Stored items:
++++++++++++++++++++
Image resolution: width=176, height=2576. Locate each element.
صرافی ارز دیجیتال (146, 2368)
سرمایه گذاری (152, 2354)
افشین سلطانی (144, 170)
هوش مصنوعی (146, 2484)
++++++++++++++++++++
**Problem to work on**
Transcribe each line above exactly; skip none.

**Completed exercise**
Image resolution: width=176, height=2576. Locate each element.
صرافی ارز دیجیتال (146, 2368)
سرمایه گذاری (152, 2354)
افشین سلطانی (144, 170)
هوش مصنوعی (146, 2484)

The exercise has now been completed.